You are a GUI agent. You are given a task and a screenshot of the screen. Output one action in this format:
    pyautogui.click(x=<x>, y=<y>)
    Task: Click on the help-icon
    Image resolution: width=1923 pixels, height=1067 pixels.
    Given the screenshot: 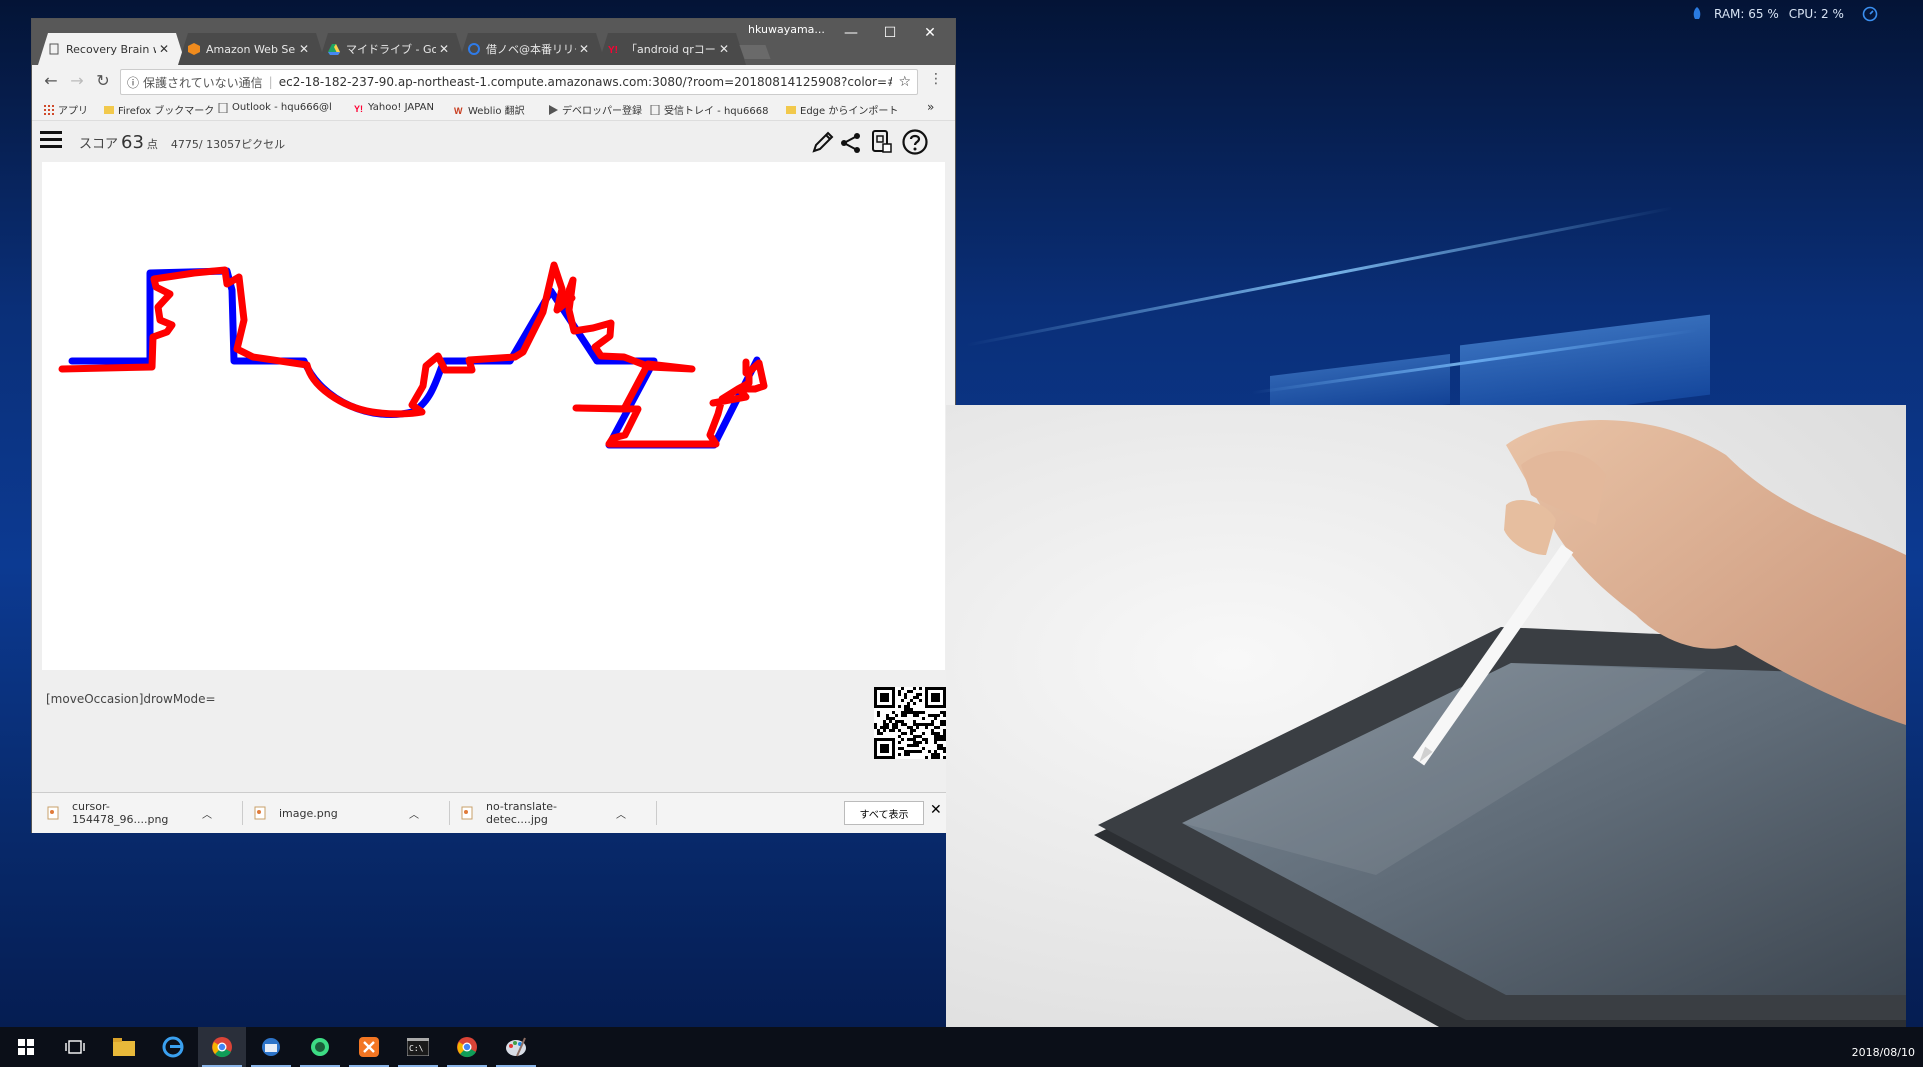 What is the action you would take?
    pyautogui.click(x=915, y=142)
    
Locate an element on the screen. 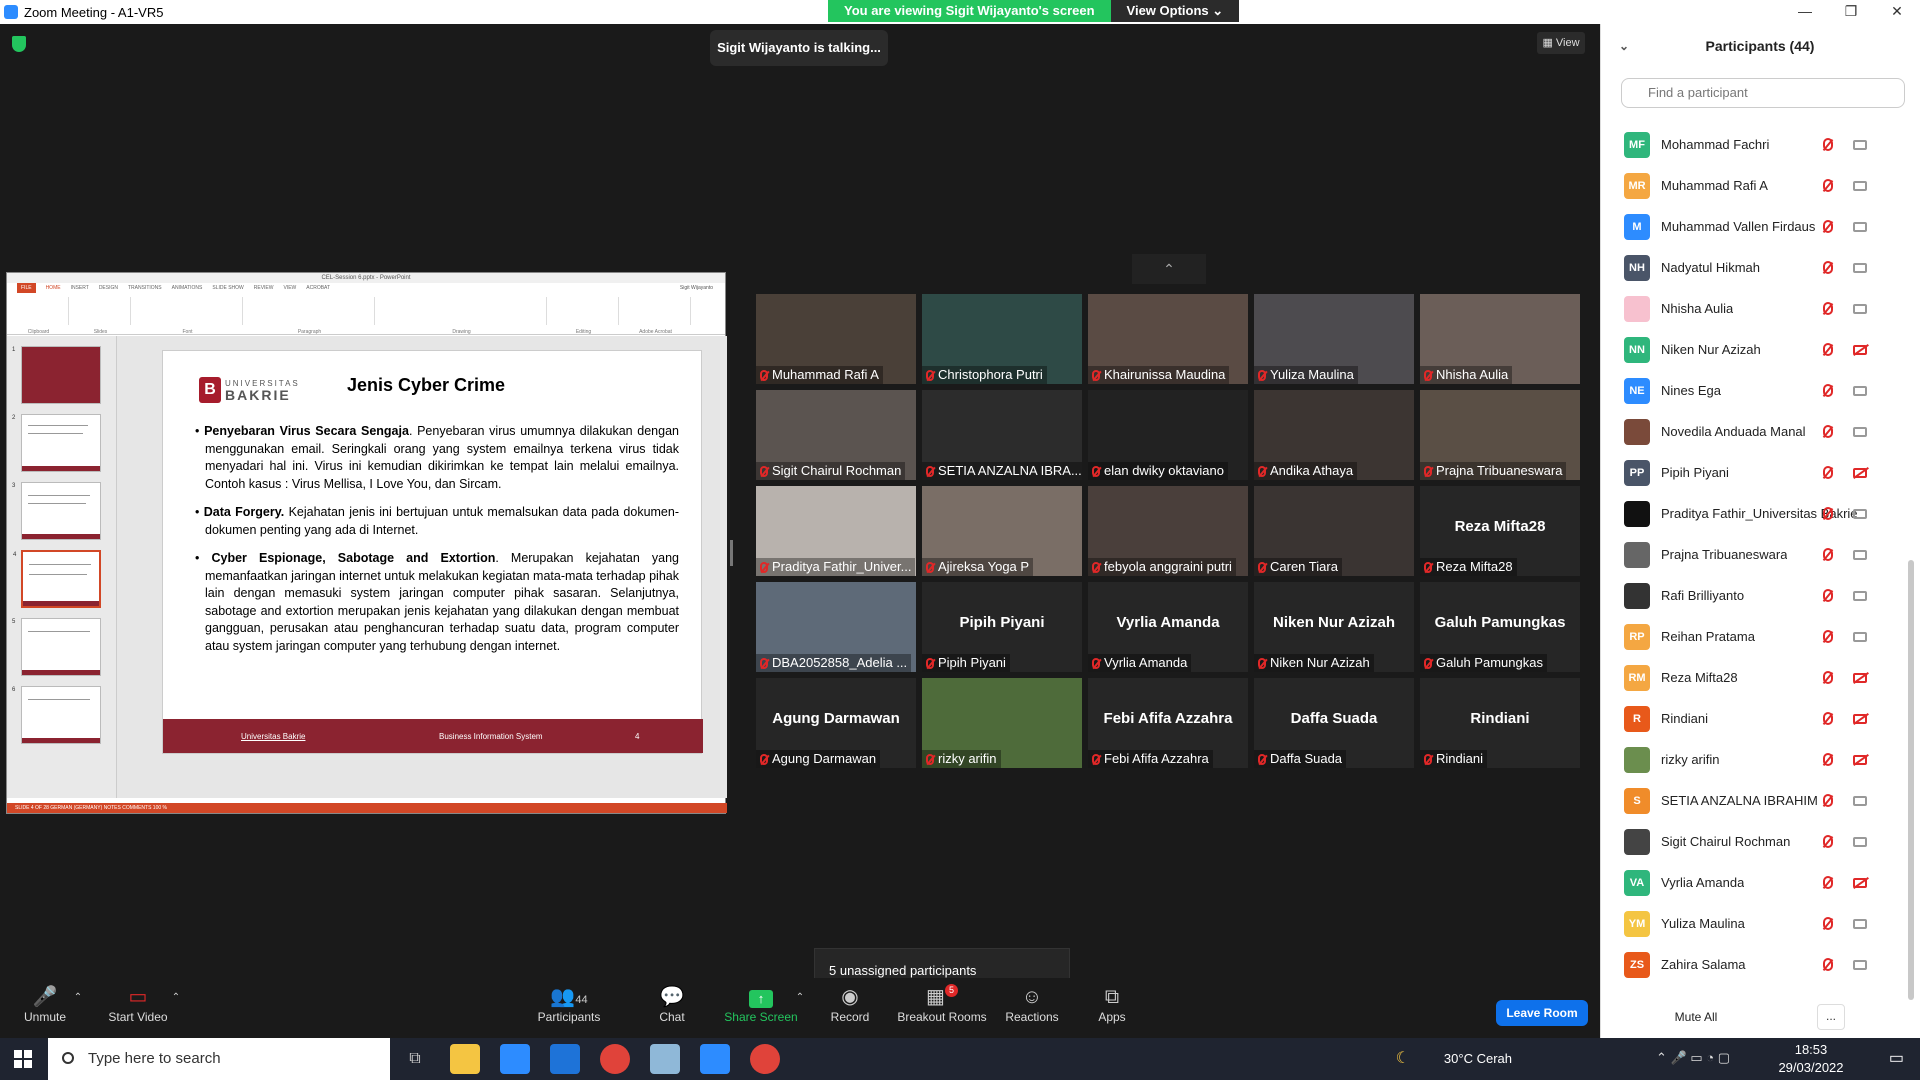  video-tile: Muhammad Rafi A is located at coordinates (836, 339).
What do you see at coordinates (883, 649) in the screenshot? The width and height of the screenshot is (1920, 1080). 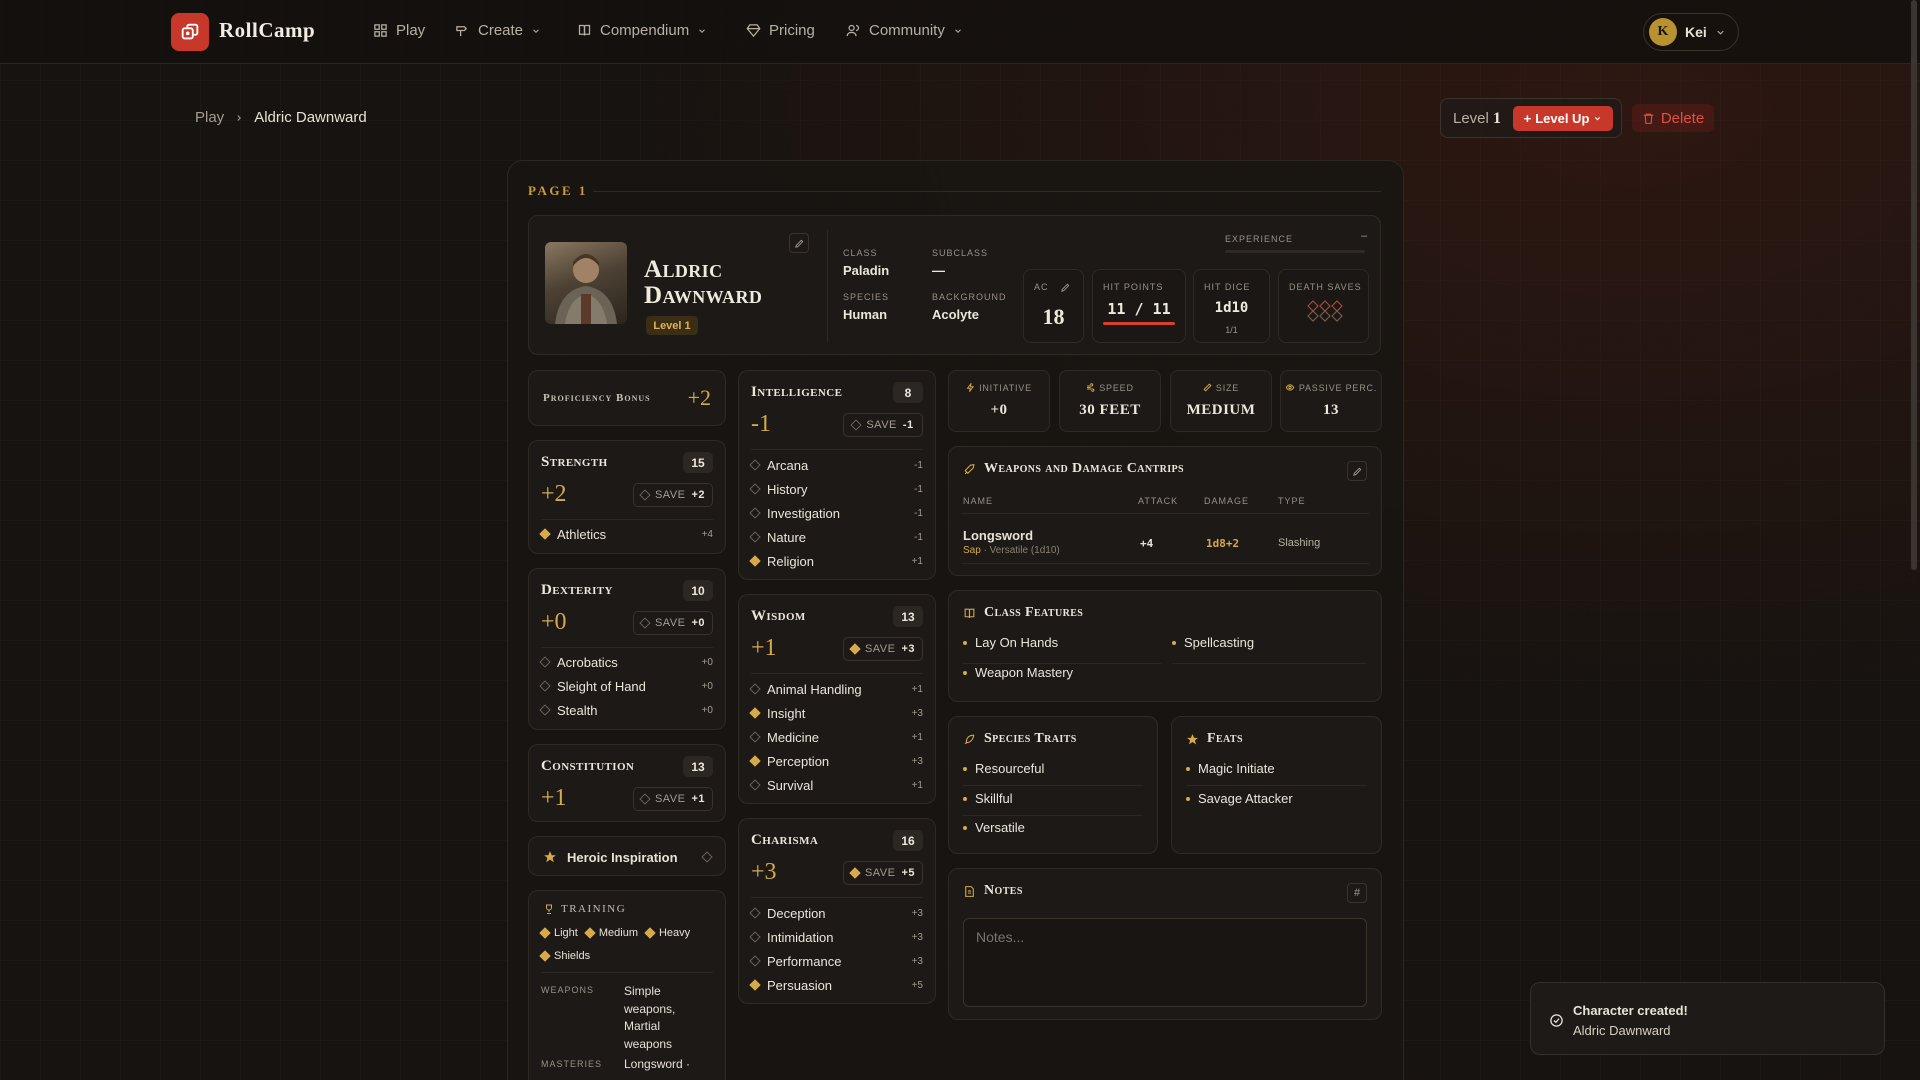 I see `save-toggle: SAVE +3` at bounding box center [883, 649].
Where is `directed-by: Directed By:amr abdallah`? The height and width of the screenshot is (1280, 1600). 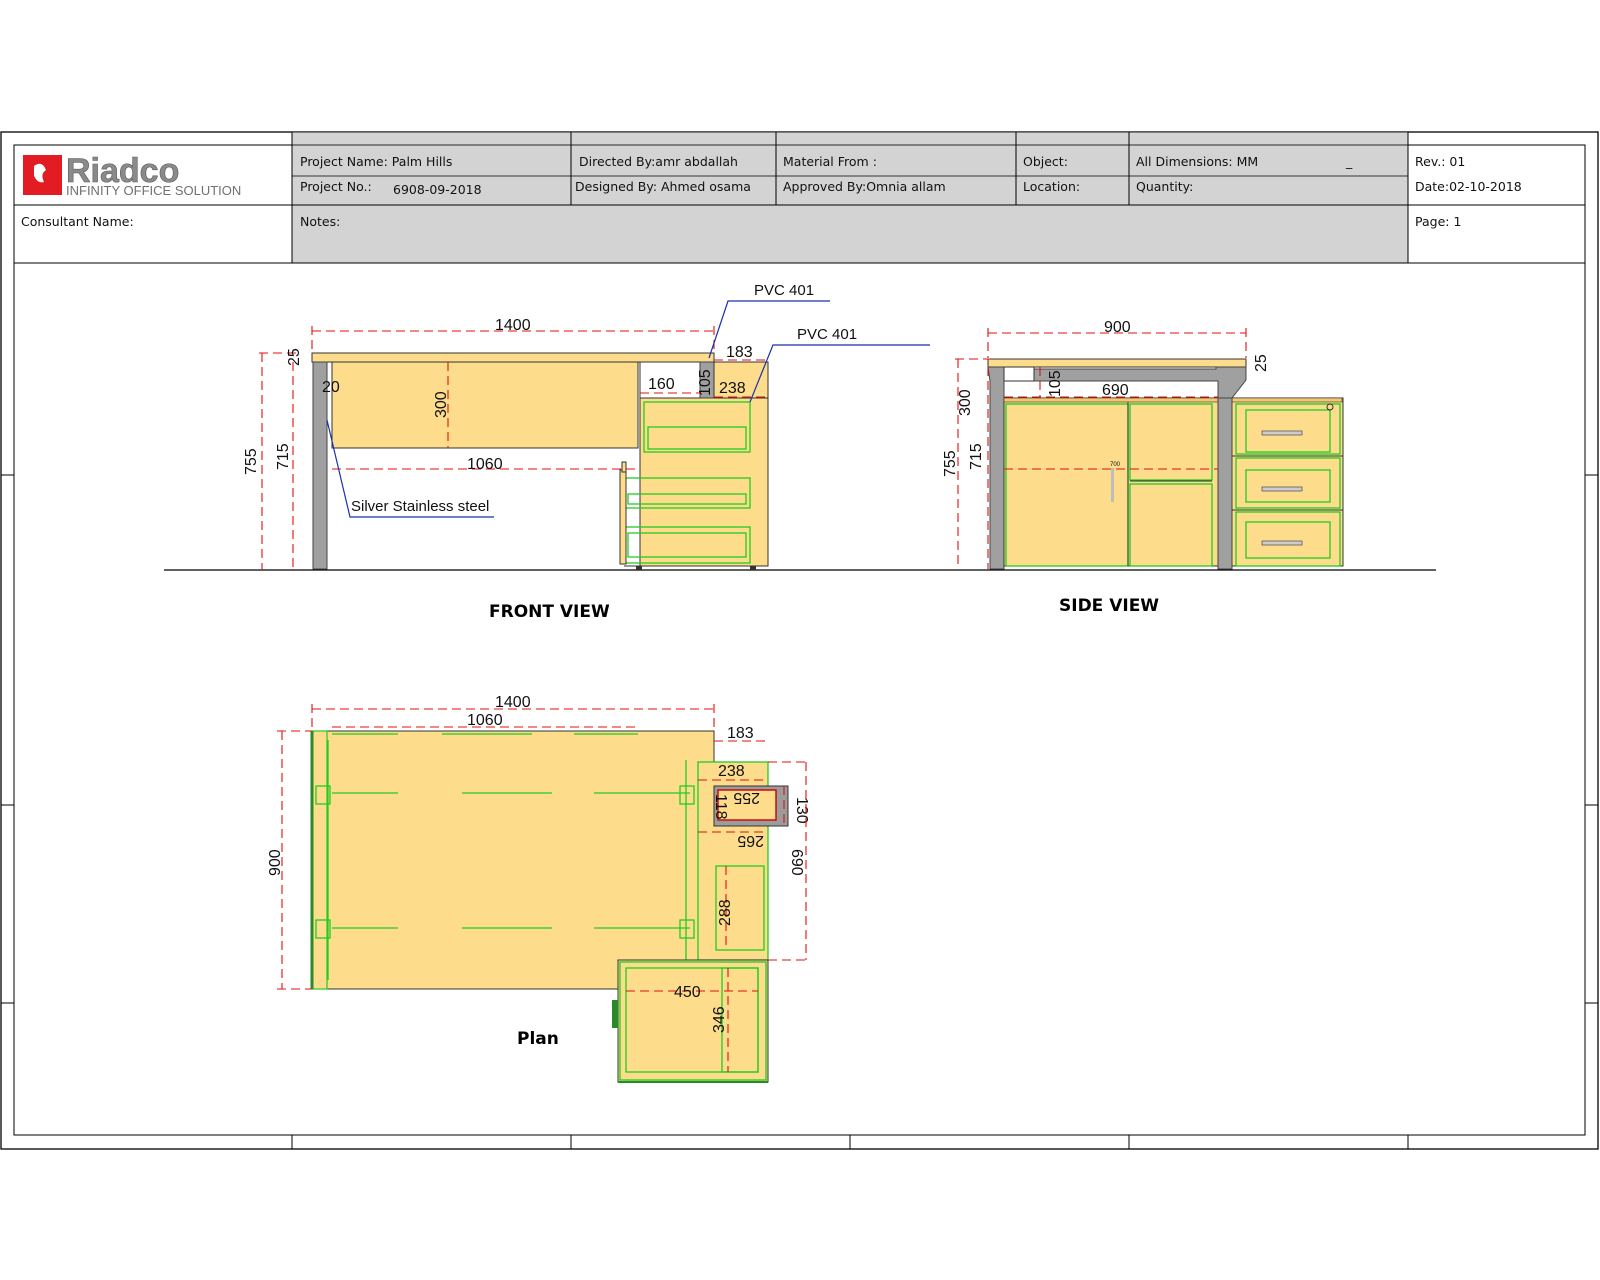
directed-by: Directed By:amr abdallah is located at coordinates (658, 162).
########################################
# Task to carry out
Copy out the rows again, beginning at the line that contains "is (1280, 1600)." and continuing through the end of the rows, and leave the pictures out.

# Exercise solution
Where is `directed-by: Directed By:amr abdallah`? The height and width of the screenshot is (1280, 1600). 
directed-by: Directed By:amr abdallah is located at coordinates (658, 162).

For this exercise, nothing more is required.